We save pretty diligently, so bailouts and benefits to the spendthrift bug me. Pet peeve: people who fail to save for their children’s college education get more generous financial aid packages than those who do. I spent five years in grad school studying medieval history, in the early 90s, with a stipend of $1000 per month, out of which I saved $200 per month in anticipation of the stipend running out before I finished my degree. (I ended up getting married and leaving grad school ABD, but that’s another story.) Somewhere in the basement is a box with my financial record-keeping – in the days before Quicken, I had a book in which I recorded, on a semi-monthly basis (that is, by paycheck), pretty nearly every last cent I spent. It helped that rent was cheap, but I lived pretty frugally then and have very little patience with people who overspend now.

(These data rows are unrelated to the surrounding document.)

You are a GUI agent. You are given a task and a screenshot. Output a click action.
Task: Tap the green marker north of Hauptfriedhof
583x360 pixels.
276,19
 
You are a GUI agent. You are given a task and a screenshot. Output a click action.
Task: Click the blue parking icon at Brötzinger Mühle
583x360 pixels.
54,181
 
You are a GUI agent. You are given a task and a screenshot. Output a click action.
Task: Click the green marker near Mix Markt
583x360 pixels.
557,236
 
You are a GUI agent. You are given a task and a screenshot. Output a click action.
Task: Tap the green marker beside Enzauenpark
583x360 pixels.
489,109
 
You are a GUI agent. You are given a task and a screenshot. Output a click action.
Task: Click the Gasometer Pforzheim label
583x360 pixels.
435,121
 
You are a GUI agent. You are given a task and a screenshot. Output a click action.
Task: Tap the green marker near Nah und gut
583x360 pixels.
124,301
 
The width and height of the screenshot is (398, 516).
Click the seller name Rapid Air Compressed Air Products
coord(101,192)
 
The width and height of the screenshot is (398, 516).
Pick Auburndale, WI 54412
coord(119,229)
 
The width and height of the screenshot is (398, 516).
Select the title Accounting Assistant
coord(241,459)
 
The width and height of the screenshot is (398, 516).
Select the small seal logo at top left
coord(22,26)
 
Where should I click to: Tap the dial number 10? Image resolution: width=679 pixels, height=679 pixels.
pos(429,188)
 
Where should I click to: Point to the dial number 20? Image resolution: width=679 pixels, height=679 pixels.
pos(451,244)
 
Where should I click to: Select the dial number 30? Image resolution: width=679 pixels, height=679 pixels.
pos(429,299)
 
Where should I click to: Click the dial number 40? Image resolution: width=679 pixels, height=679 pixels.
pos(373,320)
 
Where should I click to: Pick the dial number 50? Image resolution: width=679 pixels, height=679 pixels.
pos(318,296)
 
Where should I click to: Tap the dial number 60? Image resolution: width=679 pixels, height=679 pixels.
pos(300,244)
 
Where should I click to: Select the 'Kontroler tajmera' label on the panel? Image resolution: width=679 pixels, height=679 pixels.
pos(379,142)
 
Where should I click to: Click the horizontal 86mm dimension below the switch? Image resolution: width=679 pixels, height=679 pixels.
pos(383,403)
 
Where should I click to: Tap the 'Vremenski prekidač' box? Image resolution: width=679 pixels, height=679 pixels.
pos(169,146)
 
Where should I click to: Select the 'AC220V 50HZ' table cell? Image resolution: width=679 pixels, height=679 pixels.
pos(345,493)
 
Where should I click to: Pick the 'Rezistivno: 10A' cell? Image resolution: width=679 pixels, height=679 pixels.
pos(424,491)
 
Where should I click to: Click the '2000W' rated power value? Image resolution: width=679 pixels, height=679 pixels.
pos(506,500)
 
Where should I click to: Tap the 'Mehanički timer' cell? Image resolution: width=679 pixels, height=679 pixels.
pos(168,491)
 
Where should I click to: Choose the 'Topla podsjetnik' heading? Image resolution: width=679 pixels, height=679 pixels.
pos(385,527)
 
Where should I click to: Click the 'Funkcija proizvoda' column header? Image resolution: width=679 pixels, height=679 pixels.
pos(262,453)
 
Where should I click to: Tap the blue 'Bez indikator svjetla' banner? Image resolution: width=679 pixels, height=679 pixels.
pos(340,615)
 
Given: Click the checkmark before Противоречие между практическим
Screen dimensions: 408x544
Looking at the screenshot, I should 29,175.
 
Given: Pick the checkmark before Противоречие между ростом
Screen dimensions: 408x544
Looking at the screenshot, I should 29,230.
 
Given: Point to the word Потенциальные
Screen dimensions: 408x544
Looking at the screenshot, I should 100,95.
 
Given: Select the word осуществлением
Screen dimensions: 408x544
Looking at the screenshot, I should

Plus various issues that I can’t connect to me personally:

The future of marriage worries me. My own personal experience is one of intact families (except my oldest nephew, who is a teen dad), but I feel as if American society is becoming increasingly disconnected – the marry-ers and the non-marry-ers living in two different worlds. My own upper-middle class world – the people I work with, the families at my children’s parochial school – is one full of marry-ers (even some traditional large Catholic families), but statistics say that the non-marry-ers are increasing in number, especially the Julias who see no reason why marriage and children have anything to do with each other or why the former should precede the latter. (Book reference: Promises I Can Keep: Why Poor Women Put Motherhood before Marriage, by Kathryn Edin and Maria Kefalas.)

And poverty/the War on Poverty and all sorts of related issues which have no good answers.

And, yes, I dutifully follow foreign policy.

My plan is to use this blog for mini-essays on topics that interest/concern me (geeky political conversation welcome) and to park links that I come across here, but I don’t expect to have time for well-researched/documented posts. So let’s dive in – welcome to my world!